Fiscal conservatism, liberals complained, seemed to mean Republicans could rack up debt for any reason while Democrats couldn’t even borrow to save the economy during a financial collapse (which is, for the record, exactly the time you would want to debt finance).
But the GOP swore otherwise. The Tea Party, they said, was a correction to the regrettable excesses of the aughts. Bush-era Republicans had gone Washington and become addicted to power rather than conservatism. They had betrayed their own ideas and were now being punished by their own voters. It wouldn’t happen again. The opposition to Obama’s debt financing was the principled stand of a chastened GOP, not a cynical ploy to trip up a Democratic president.
If House Republicans — and particularly the House Freedom Caucus, the most debt-obsessed of all House Republicans — decide that Trump only needs to pay half the cost of his plans, then there’ll be no more mystery. Partisanship and power, not ideas and ideology, will have proven the GOP’s real addiction.
It’s not just fiscal policy, of course. During the Obama years, Republicans focused on the dangers of “crony capitalism” — government decisions that warp the normal functioning of the marketplace to reward politically powerful or ideologically aligned incumbents.
“Like a black hole, cronyism bends the economy toward the state, inexorably shifting wealth and opportunity from the public to policymakers,” Sen. Mike Lee (R-UT) warned in a 2014 speech before the Heritage Foundation. “The more power government amasses, the more privileges are bestowed on the government’s friends, the more businesses invest in influence instead of innovation, the more advantages accrue to the biggest special interests with the most to spend on politics and the most to lose from fair competition.”
Since winning election, Trump has made clear that he intends to bend the economy inexorably toward the will of the state — and towards his own interests, both political and personal. He has refused to sell off his businesses, instead entrusting them to his children, who remain his closest advisers. He’s named Exxon’s CEO Rex Tillerson, who has spent years negotiating business deals with foreign governments, to serve as his secretary of state. He’s asked investor Carl Icahn to serve as a top adviser on regulations without demanding he step down from his businesses.
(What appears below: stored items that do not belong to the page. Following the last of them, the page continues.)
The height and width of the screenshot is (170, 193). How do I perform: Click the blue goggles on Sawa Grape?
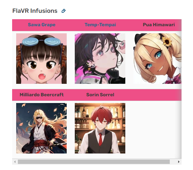(x=41, y=41)
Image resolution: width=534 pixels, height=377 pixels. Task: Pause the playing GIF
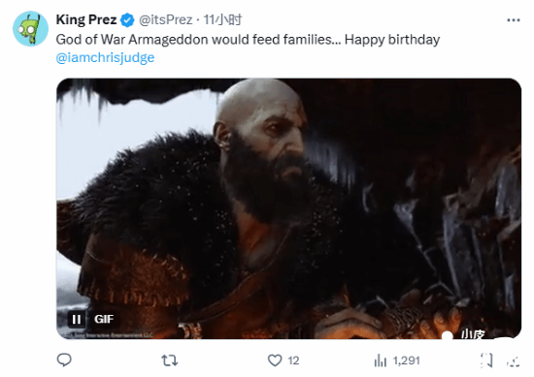(77, 319)
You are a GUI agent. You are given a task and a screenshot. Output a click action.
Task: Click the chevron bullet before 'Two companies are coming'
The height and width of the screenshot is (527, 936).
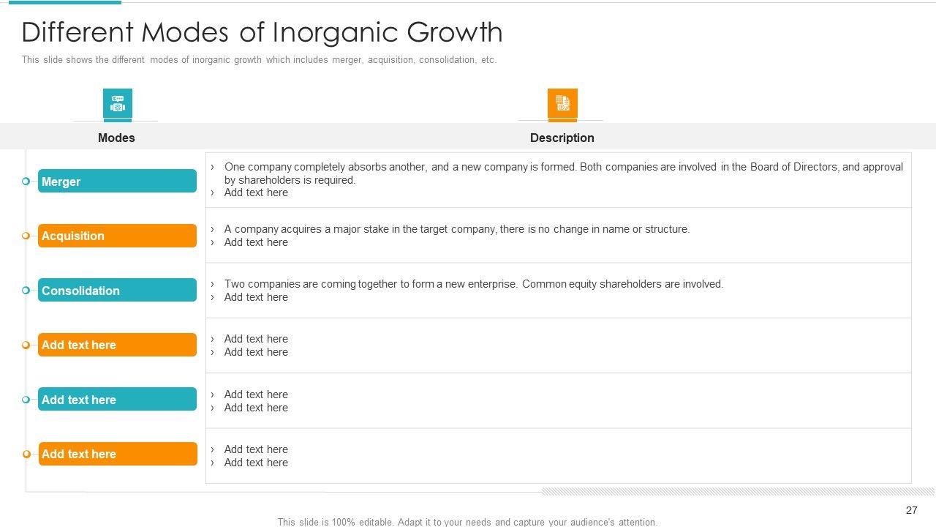pos(213,284)
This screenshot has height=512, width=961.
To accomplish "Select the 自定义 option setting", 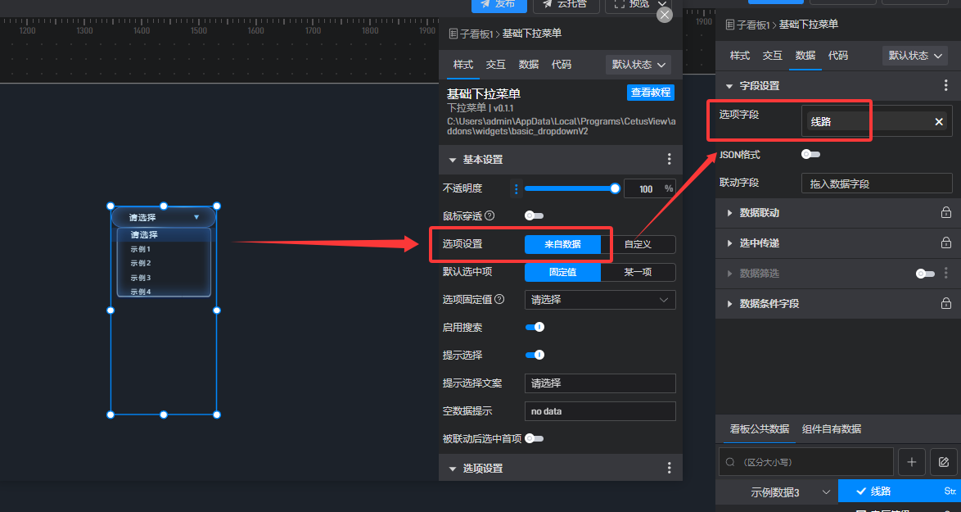I will 638,244.
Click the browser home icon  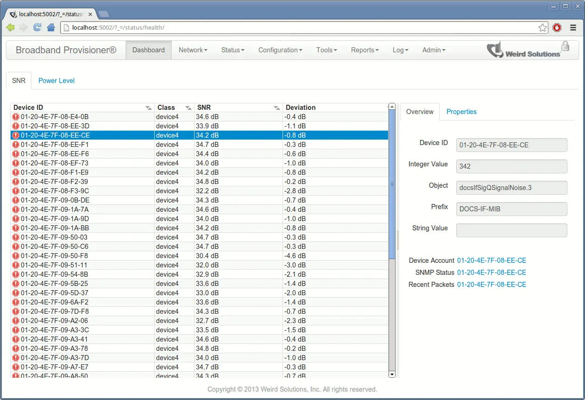click(50, 27)
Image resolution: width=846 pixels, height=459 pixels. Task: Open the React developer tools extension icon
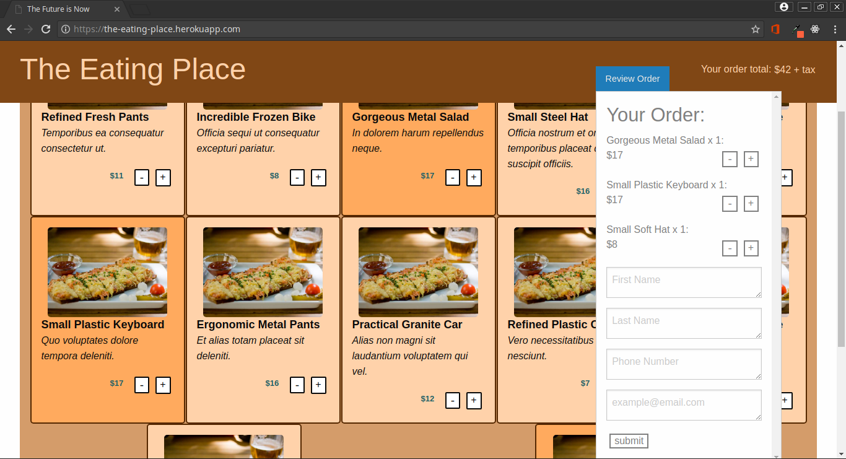(x=815, y=29)
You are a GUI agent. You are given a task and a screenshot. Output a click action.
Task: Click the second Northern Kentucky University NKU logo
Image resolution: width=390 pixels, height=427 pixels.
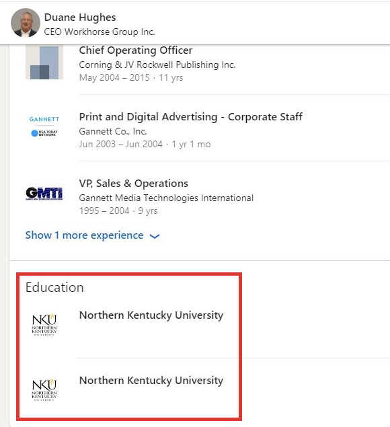pos(44,390)
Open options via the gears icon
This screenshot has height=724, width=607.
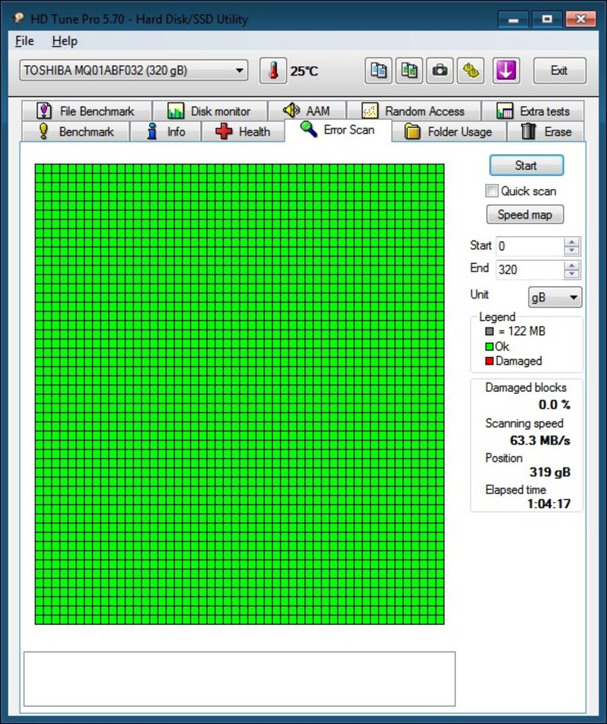pos(471,71)
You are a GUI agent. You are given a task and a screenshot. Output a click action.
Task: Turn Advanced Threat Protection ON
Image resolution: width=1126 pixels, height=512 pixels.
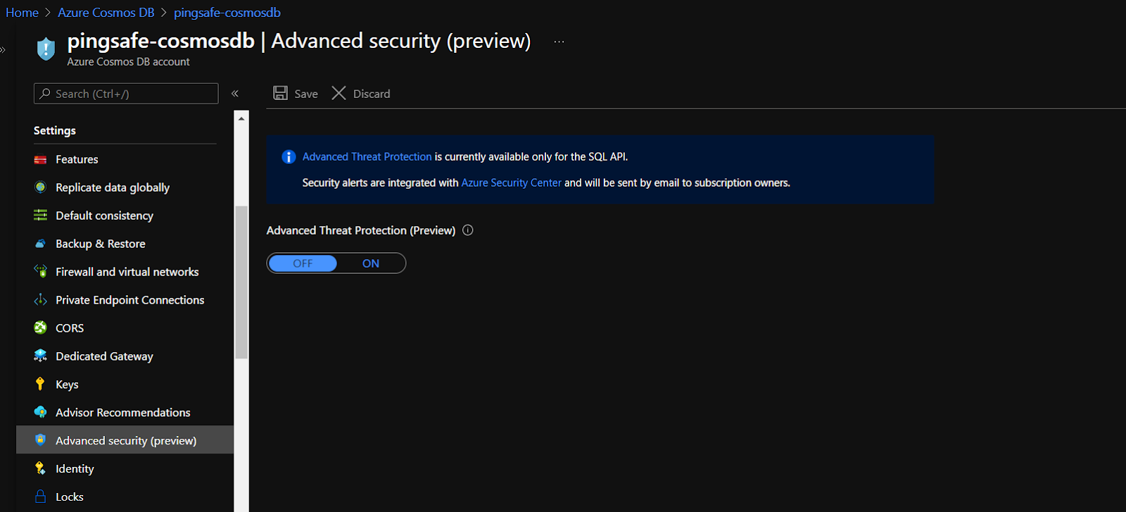tap(371, 263)
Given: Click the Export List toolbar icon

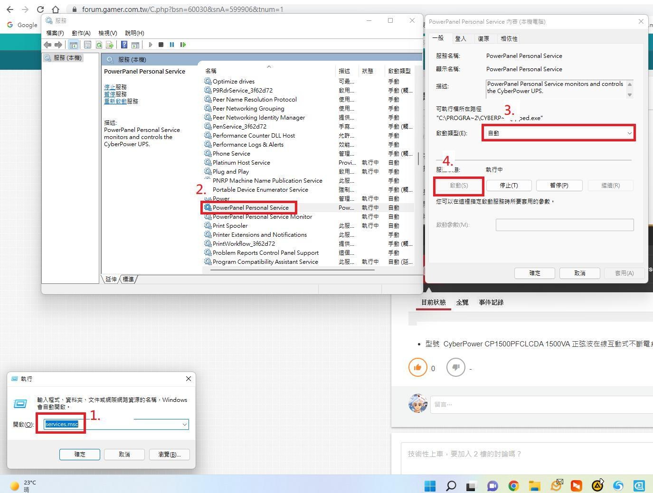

Nor is it just personnel. Republicans regularly slammed Obama for picking “winners and losers” in the economy, but Trump has taken this to a new level — he brags about shaming companies into retaining plants they intended to close, and has made clear that companies that align with his agenda will receive his favor and those that don’t will feel his fury. Whether you admire Trump’s focus on keeping jobs in America or not, it’s undeniably crony capitalism. But after Trump announced these coups, Alberta notes that “the response from Republican leaders, including [Paul] Ryan, who for years has warned that the government should not pick winners and losers, was to celebrate.”
Klein goes on to discuss how the saying that "partisanship stops at the water's edge" is being disproven by Trump and the Republican party's relationship with their new best buddy, Vladimir Putin. Governing while high on partisanship will make this administration a train wreck of corruption and incompetence.